▶ _TEXTE_
***

Arrivée à Courmayeur , km 80, 4600 de D+ en un peu plus de 15h, accueillie par Fabrice et sa caméra, le soleil est là, la vie est belle. Sev m’attends avec le sac d’assistance que j’ai blindé d’un tas de trucs, résultat, je ne retrouve rien, je fiche tout par terre pour me changer et me mettre au sec, petit massage de Sev car j’ai les ischio en bétons depuis le départ, c’est vraiment top, j’avale quelques pâtes et je sors après au moins 45 min de pause, pas malin, j’ai perdu un peu trop de temps et je retrouve toute la dream team et la banderolle pour des encouragements d’un autre monde. Je regrette de ne pas avoir pris plus de temps pour vous parler, pour échanger, pour vous dire à quel point votre présence était précieuse.

***

▶ _DONNÉES_
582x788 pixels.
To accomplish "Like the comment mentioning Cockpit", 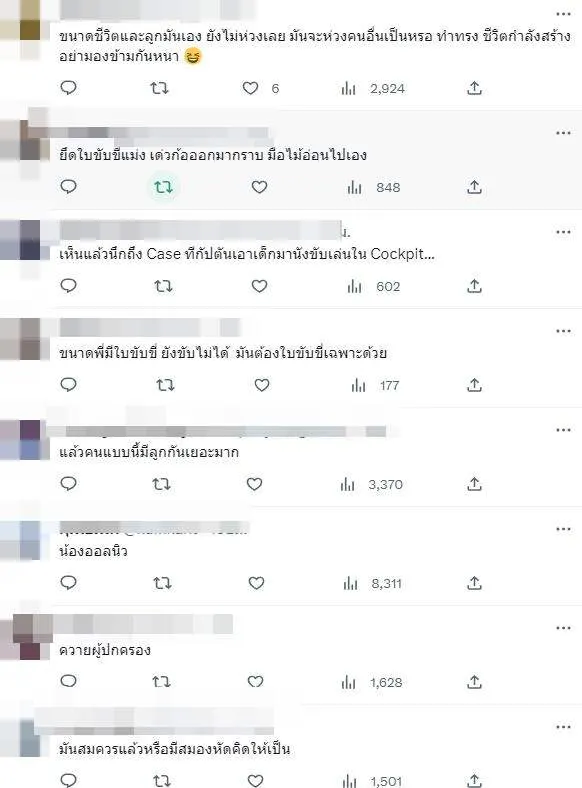I will (259, 286).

***

▶ _CONSIGNE 1_
Recopiez fidèlement le passage du texte qui va de « Arrivée à Courmayeur » à « présence était précieuse. ».
▶ _CONSIGNE 2_
D’après le texte, combien de temps dure au minimum la pause à Courmayeur ?

▶ _RÉPONSE 1_
Arrivée à Courmayeur , km 80, 4600 de D+ en un peu plus de 15h, accueillie par Fabrice et sa caméra, le soleil est là, la vie est belle. Sev m’attends avec le sac d’assistance que j’ai blindé d’un tas de trucs, résultat, je ne retrouve rien, je fiche tout par terre pour me changer et me mettre au sec, petit massage de Sev car j’ai les ischio en bétons depuis le départ, c’est vraiment top, j’avale quelques pâtes et je sors après au moins 45 min de pause, pas malin, j’ai perdu un peu trop de temps et je retrouve toute la dream team et la banderolle pour des encouragements d’un autre monde. Je regrette de ne pas avoir pris plus de temps pour vous parler, pour échanger, pour vous dire à quel point votre présence était précieuse.

▶ _RÉPONSE 2_
Au moins 45 minutes.